From the records below, please repeat exactly the line that has "Delete Magazin item with trash icon", the line that has "This screenshot has width=1415, height=701.", and every line between them, and nothing else.
Segment Start: INPUT MATERIAL
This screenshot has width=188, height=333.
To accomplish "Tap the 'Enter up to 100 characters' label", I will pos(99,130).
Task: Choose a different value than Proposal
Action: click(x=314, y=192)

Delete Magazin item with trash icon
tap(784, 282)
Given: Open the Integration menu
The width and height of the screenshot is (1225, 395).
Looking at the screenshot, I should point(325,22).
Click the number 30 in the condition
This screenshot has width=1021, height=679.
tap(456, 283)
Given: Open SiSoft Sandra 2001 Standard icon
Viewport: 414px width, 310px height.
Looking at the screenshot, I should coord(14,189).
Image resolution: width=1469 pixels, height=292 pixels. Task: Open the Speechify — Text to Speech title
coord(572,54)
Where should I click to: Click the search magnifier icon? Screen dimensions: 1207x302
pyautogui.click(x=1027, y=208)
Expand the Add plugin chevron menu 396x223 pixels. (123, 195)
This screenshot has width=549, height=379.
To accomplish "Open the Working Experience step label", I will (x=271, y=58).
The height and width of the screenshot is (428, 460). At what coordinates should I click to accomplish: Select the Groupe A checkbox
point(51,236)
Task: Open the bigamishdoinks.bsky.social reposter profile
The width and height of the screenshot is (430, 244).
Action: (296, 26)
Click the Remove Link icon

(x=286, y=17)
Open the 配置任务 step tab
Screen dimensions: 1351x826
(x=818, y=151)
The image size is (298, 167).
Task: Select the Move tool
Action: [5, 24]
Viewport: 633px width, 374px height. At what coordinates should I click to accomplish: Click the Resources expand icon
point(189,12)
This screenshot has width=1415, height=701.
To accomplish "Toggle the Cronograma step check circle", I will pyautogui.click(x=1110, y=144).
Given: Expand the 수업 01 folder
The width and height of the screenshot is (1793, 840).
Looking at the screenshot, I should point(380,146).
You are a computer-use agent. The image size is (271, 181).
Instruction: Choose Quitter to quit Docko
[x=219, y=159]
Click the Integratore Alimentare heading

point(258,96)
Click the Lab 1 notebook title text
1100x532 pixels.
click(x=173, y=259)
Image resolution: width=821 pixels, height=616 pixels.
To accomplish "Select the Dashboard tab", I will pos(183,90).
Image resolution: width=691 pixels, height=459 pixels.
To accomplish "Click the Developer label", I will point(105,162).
Segment End: INPUT MATERIAL
# EXERCISE SOLUTION
Delete Magazin item with trash icon
tap(784, 282)
Given: Open the Integration menu
The width and height of the screenshot is (1225, 395).
Looking at the screenshot, I should point(325,22).
Click the number 30 in the condition
This screenshot has width=1021, height=679.
tap(456, 283)
Given: Open SiSoft Sandra 2001 Standard icon
Viewport: 414px width, 310px height.
Looking at the screenshot, I should coord(14,189).
Image resolution: width=1469 pixels, height=292 pixels. Task: Open the Speechify — Text to Speech title
coord(572,54)
Where should I click to: Click the search magnifier icon? Screen dimensions: 1207x302
pyautogui.click(x=1027, y=208)
Expand the Add plugin chevron menu 396x223 pixels. (123, 195)
This screenshot has width=549, height=379.
To accomplish "Open the Working Experience step label", I will (x=271, y=58).
The height and width of the screenshot is (428, 460). At what coordinates should I click to accomplish: Select the Groupe A checkbox
point(51,236)
Task: Open the bigamishdoinks.bsky.social reposter profile
The width and height of the screenshot is (430, 244).
Action: (296, 26)
Click the Remove Link icon

(x=286, y=17)
Open the 配置任务 step tab
Screen dimensions: 1351x826
(x=818, y=151)
The image size is (298, 167).
Task: Select the Move tool
Action: [5, 24]
Viewport: 633px width, 374px height. At what coordinates should I click to accomplish: Click the Resources expand icon
point(189,12)
This screenshot has width=1415, height=701.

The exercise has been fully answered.